_Exercise:_ In the entries that follow, how many lines include "Given"? Give the number and nothing else.

** Input records follows **

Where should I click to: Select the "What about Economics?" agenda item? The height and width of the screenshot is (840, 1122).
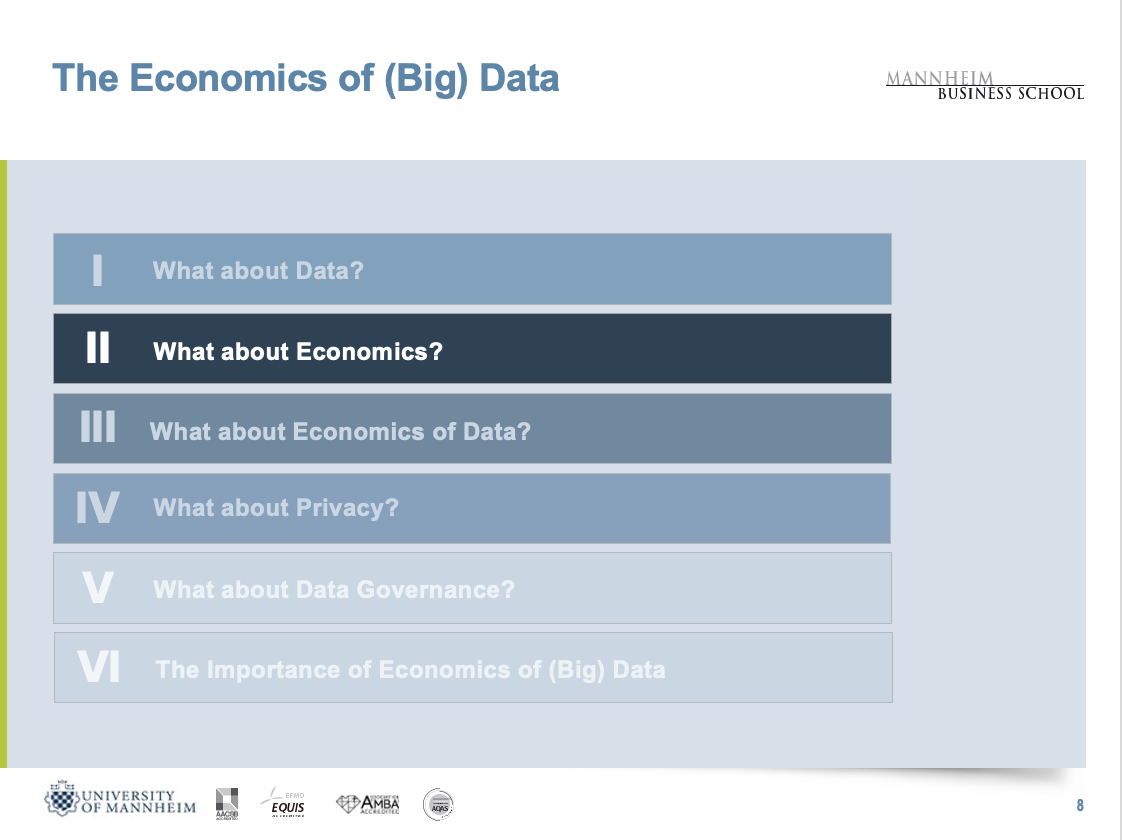[297, 351]
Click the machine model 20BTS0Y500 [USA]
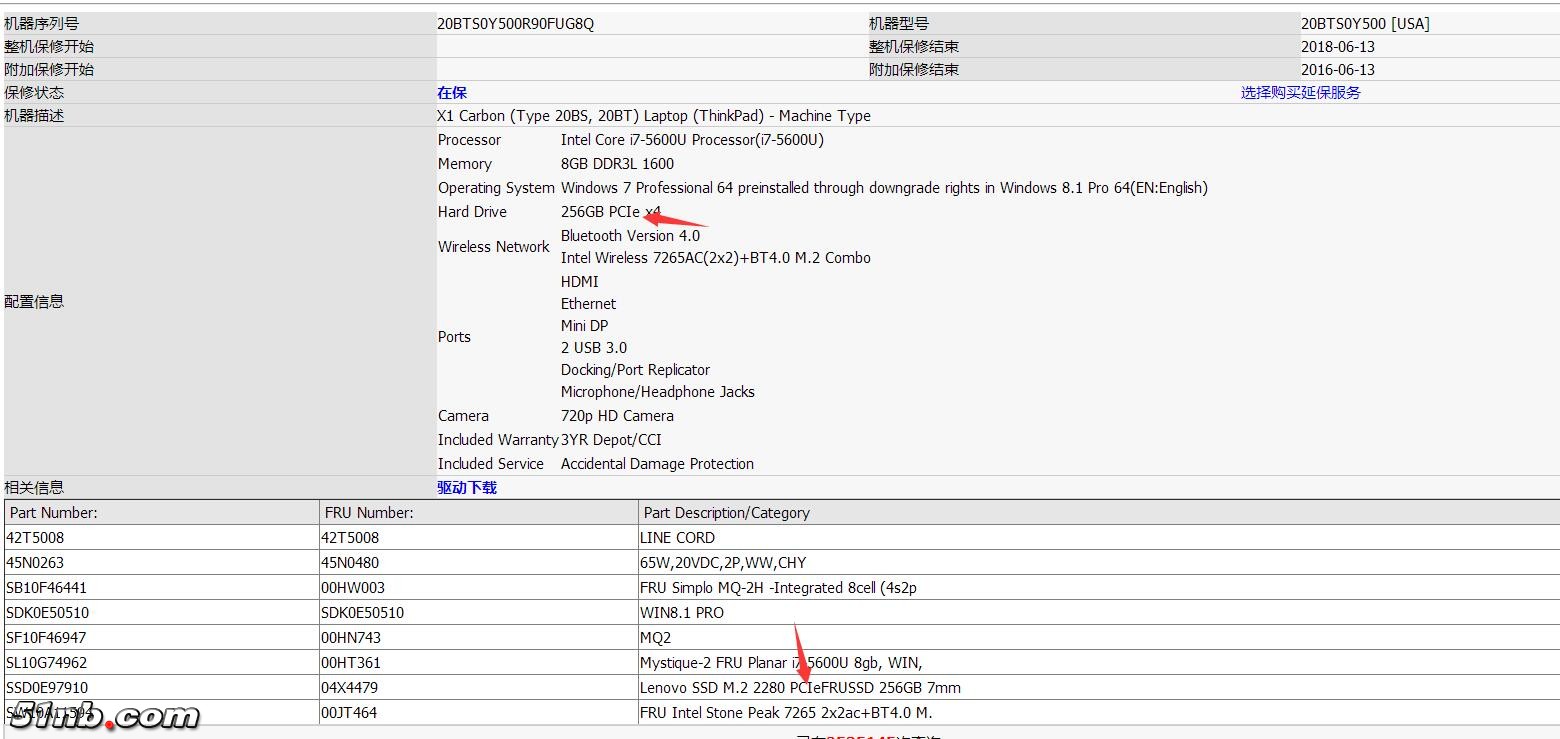The height and width of the screenshot is (739, 1560). coord(1365,24)
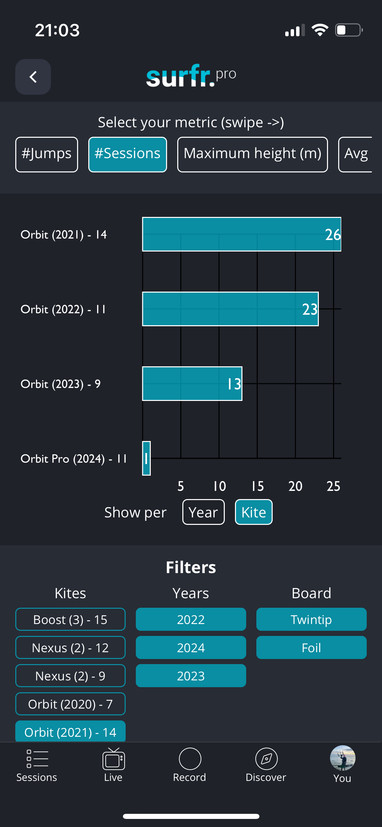This screenshot has width=382, height=827.
Task: Toggle the Foil board filter
Action: [x=311, y=647]
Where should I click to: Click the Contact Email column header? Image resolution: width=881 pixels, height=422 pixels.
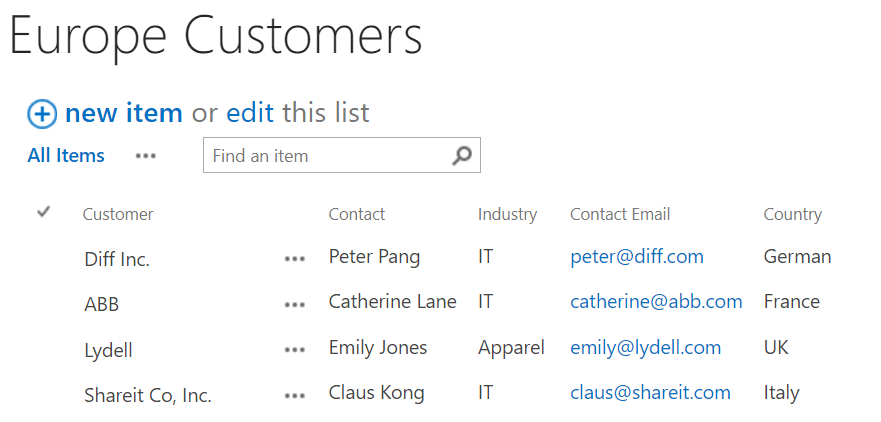620,214
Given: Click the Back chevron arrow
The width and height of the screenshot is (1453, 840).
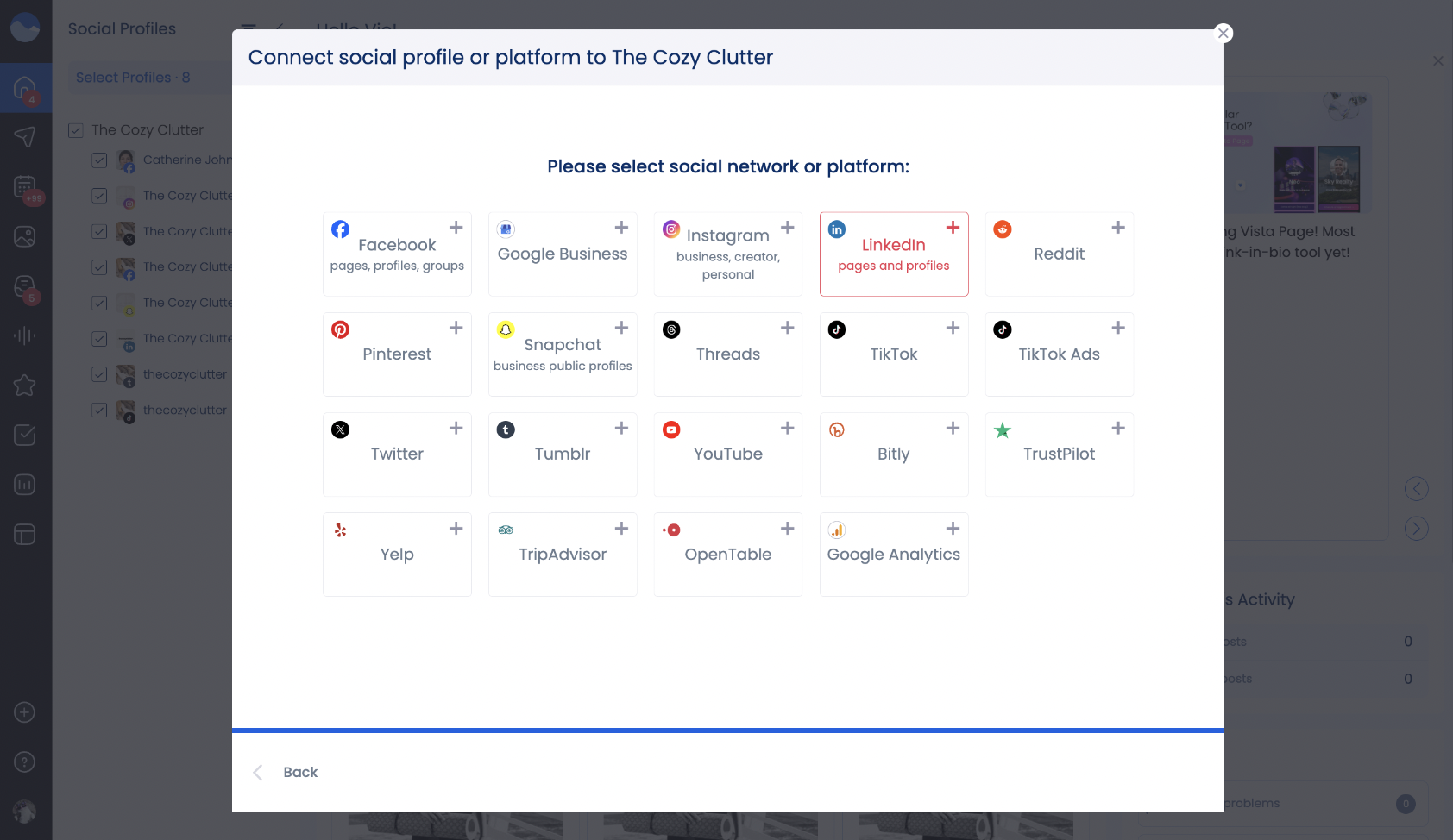Looking at the screenshot, I should point(258,772).
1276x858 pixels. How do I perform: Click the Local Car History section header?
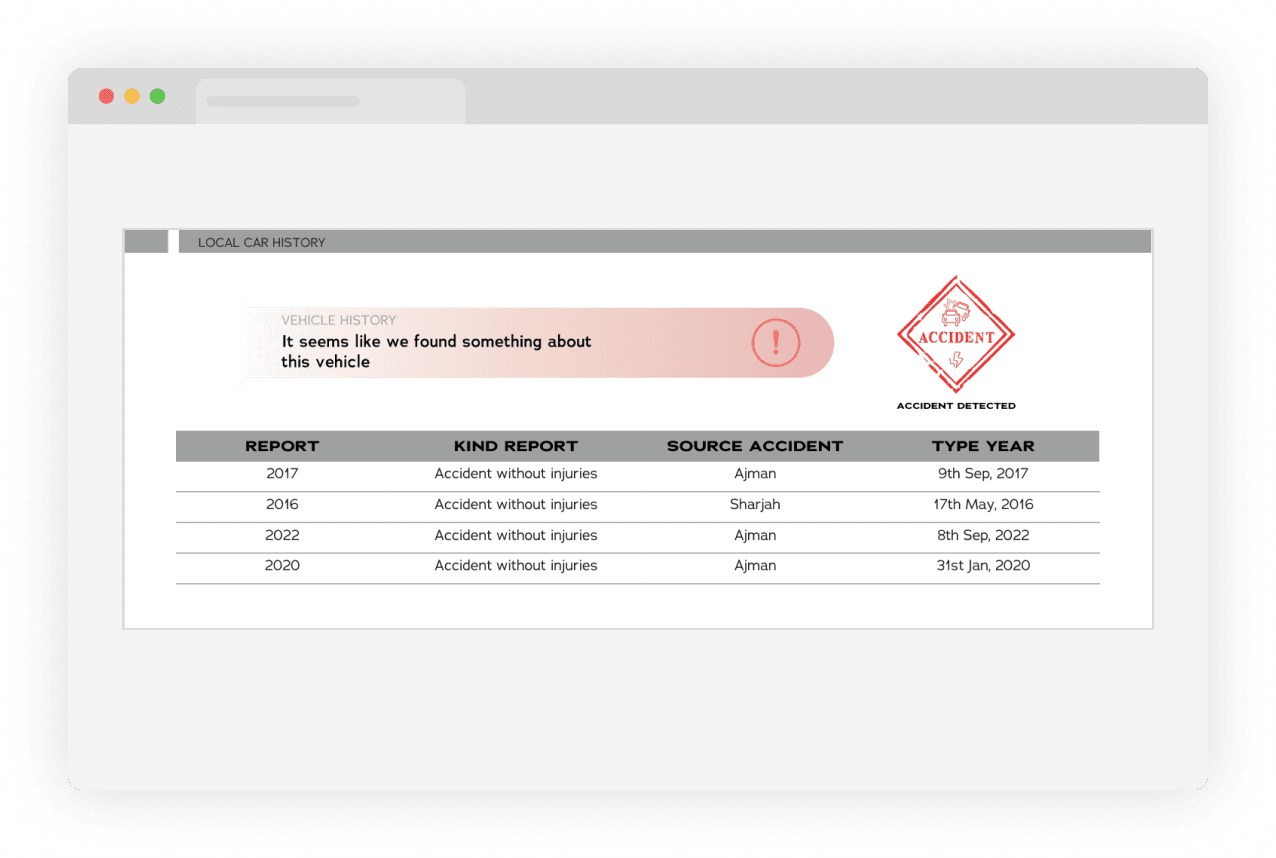click(261, 242)
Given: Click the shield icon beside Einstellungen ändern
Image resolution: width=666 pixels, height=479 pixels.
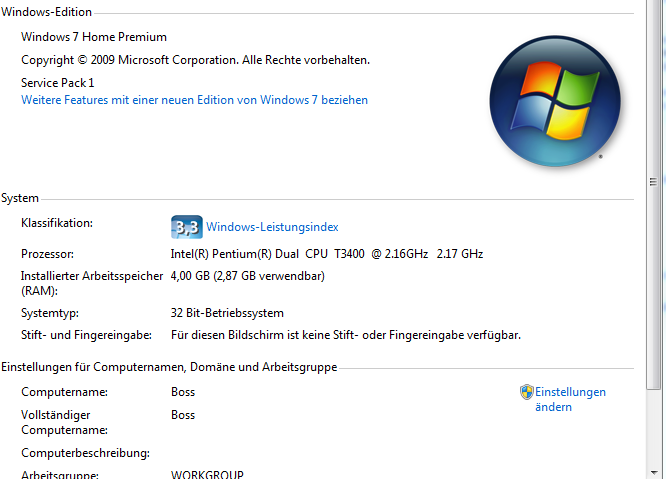Looking at the screenshot, I should pyautogui.click(x=527, y=392).
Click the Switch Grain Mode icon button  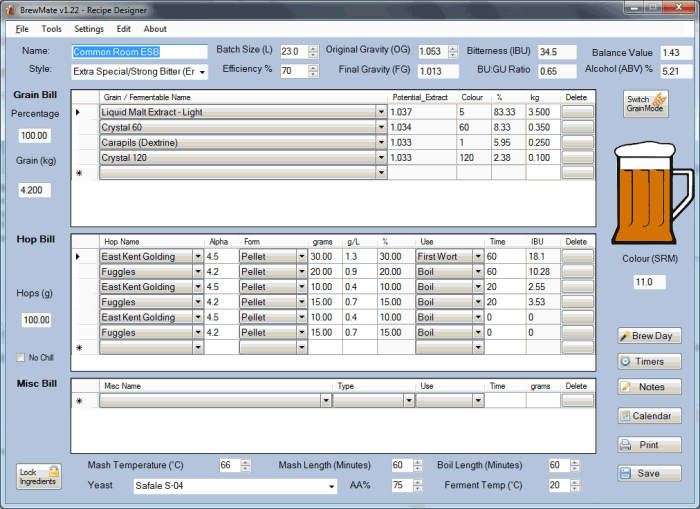tap(646, 103)
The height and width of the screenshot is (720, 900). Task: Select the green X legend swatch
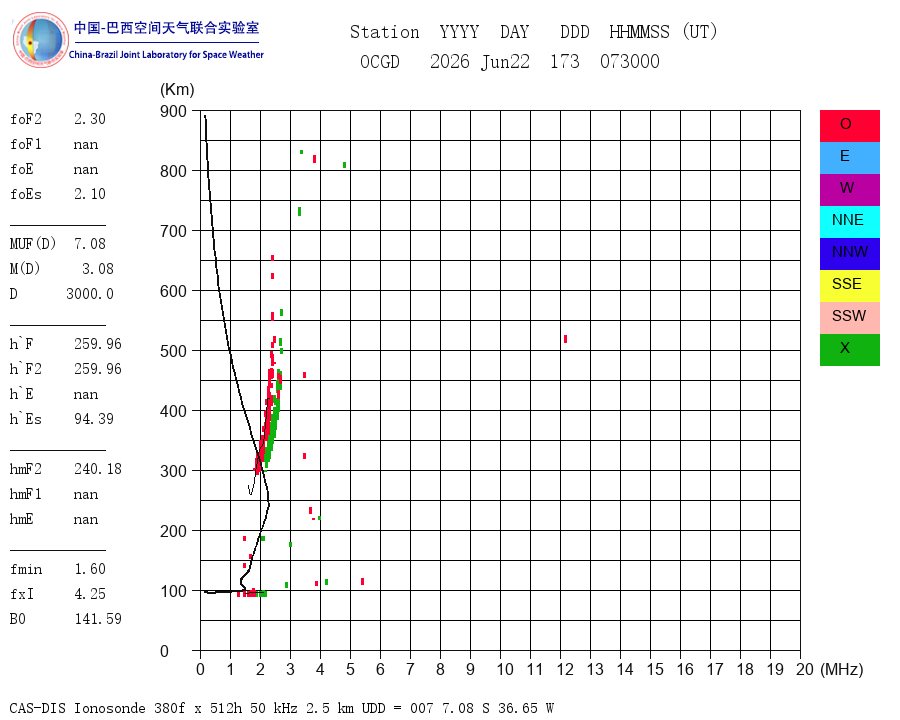(x=849, y=350)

** End of Input records **

_Answer space:_ 2